There are a lot of reasons why Trinity has seen such a transition over the past four seasons, one of those being significant roster cuts, according to McGinlay.
“It was out of necessity,” McGinlay said. “It’s hard to run a program with that many players. We’d be on away trips, with 24 players and 18 left at home. It doesn’t bring a group of players together.”
However, to make the team smaller, the coaching staff needed to let some players go. McGinlay said that to the best of his knowledge, many players knew it was coming. Some of them even saw it as a relief that their time could be spent elsewhere, not practicing for a game they’d never play, he said. Emiliano Aguilar, senior finance and accounting double-major, was released from men’s soccer in August.

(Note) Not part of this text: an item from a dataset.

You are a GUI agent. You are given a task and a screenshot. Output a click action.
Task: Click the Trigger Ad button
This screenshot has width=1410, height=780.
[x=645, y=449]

“If I weren’t a senior, I would have been frustrated,” Aguilar said. “I wouldn’t feel free or happy. The juniors and seniors could get relief and see the positives that Trinity brings. But if you’re a freshman or sophomore and your main goal was to come and play, it’s tough to try and come at it positively.”

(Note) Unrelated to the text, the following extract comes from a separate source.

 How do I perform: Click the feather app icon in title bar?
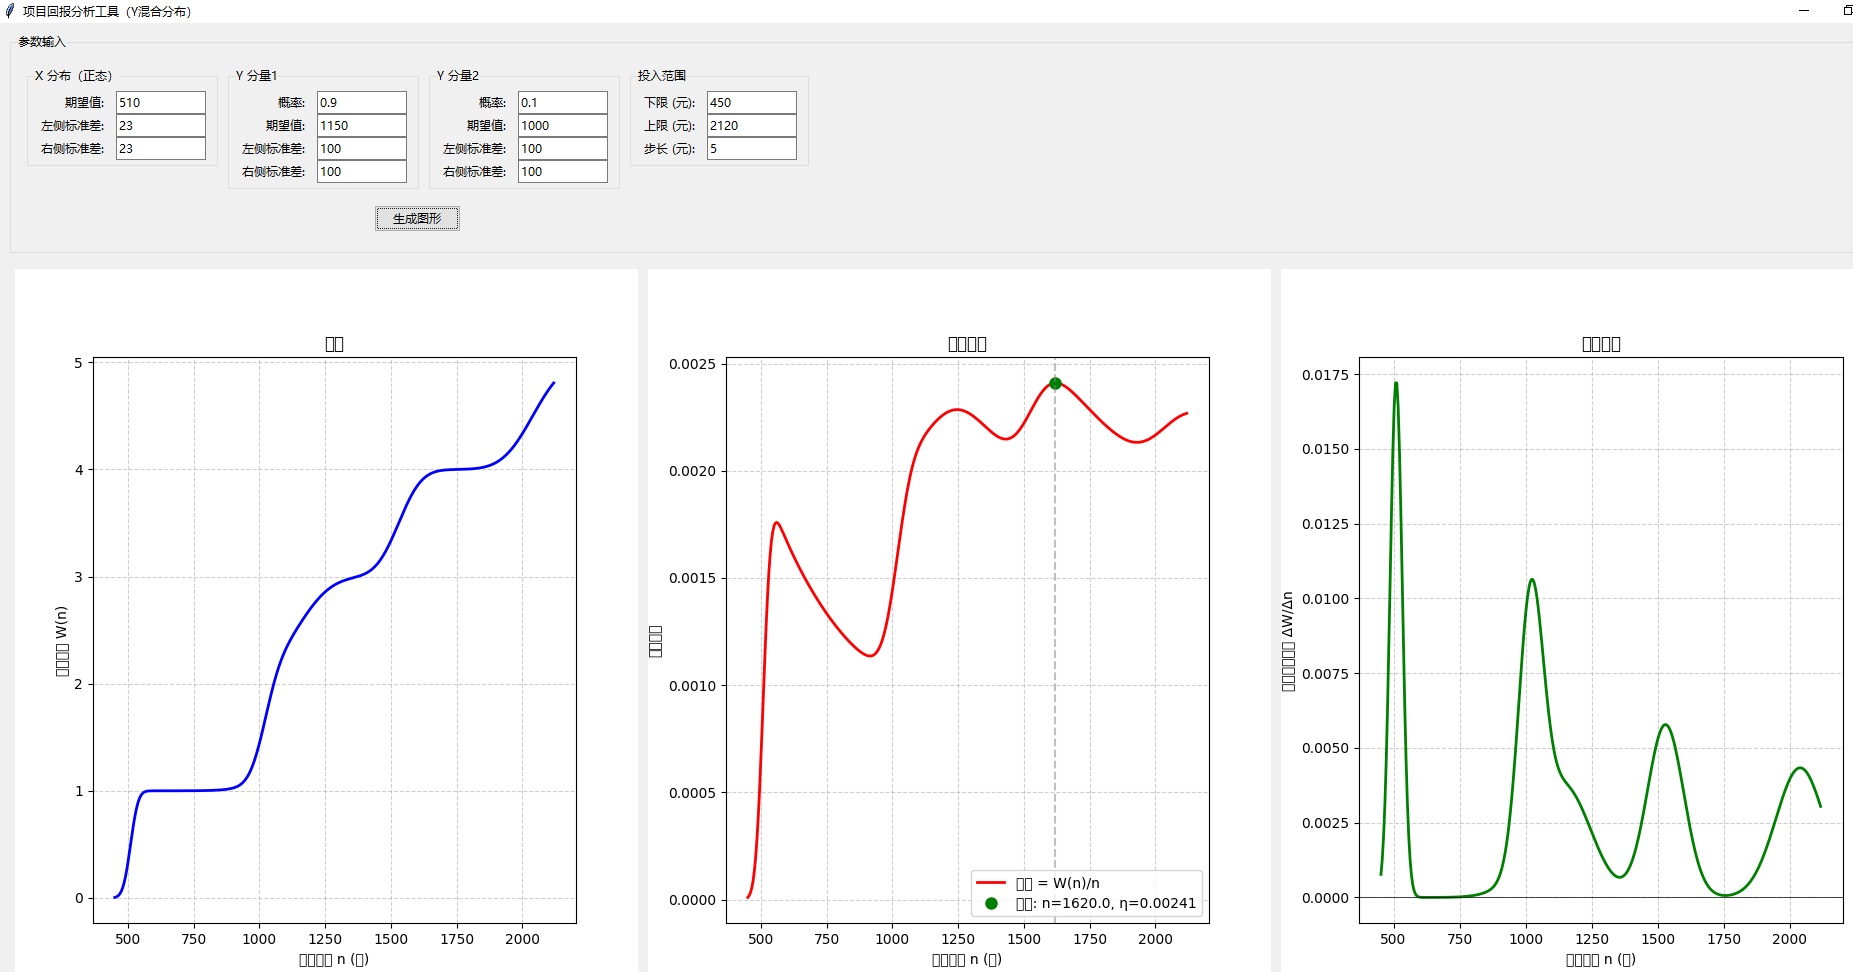pos(10,11)
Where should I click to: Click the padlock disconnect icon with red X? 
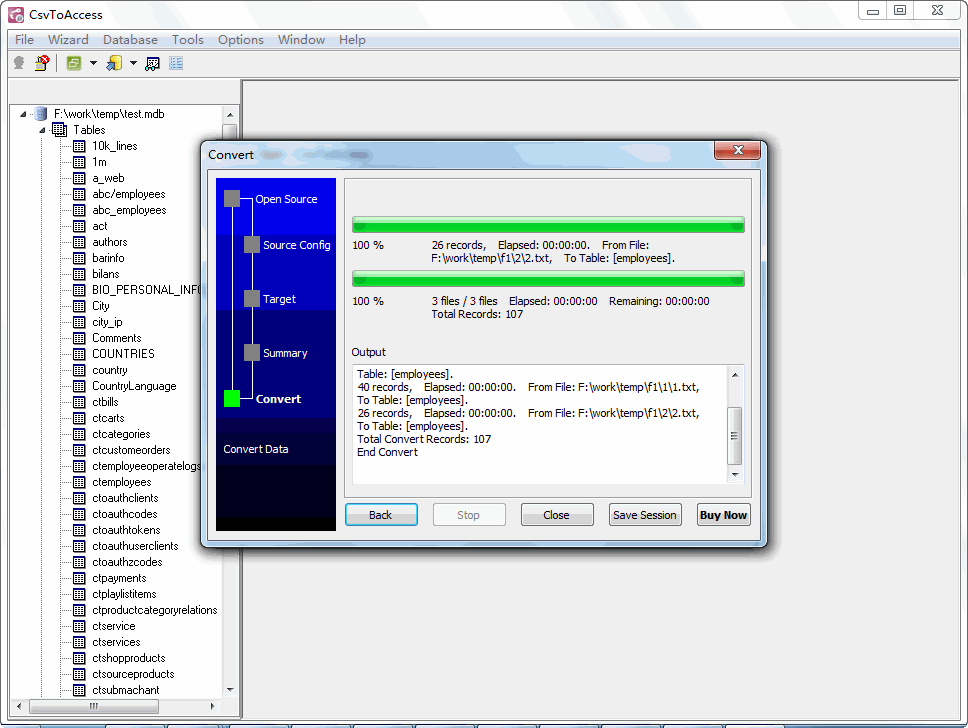pos(42,63)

Until last season, men’s soccer kept a substantial number of players on their roster. At points, the program was basically split into two teams, according to Aguilar.
“There was ‘September Squad,’ a squad for people who didn’t make the first team but wanted to be on the team,” Aguilar said. “Mentally, it was hard to be there. You came to training to play and to get minutes, and we were not even considered.”

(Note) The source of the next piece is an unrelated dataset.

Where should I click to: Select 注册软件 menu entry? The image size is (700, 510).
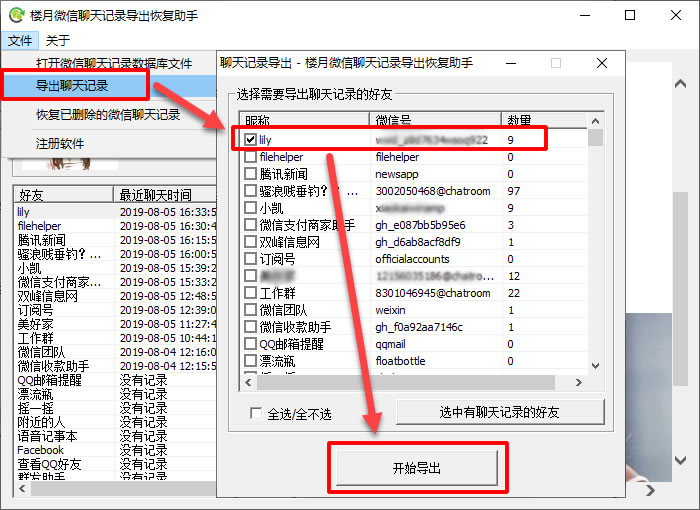click(60, 143)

This situation, according to Aguilar, was a less-than-ideal playing environment, and McGinlay knew it.
“Everyone wants to be on the squad [by] Labor Day weekend,” McGinlay said. “But when it comes to that third weekend in October, and they haven’t played and haven’t traveled, there’s no way of keeping that enthusiasm and competitive edge. It becomes a drag to practice, and it shows.”
The challenges of leading such a large squad go further than managing the time and involvement of all the players. Team culture takes a hit as well, Aguilar said.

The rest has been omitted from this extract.